§ Data listing:
▬▬▬▬▬▬▬▬▬▬

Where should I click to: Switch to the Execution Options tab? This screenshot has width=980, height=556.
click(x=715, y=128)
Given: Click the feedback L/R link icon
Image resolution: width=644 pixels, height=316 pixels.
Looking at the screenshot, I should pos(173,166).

▬▬▬▬▬▬▬▬▬▬

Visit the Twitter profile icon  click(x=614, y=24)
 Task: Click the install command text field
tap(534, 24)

▬▬▬▬▬▬▬▬▬▬

§ Your task: State the number of lines in the preceding entries that include the word "icon". Provide nothing else.

§ Task answer: 2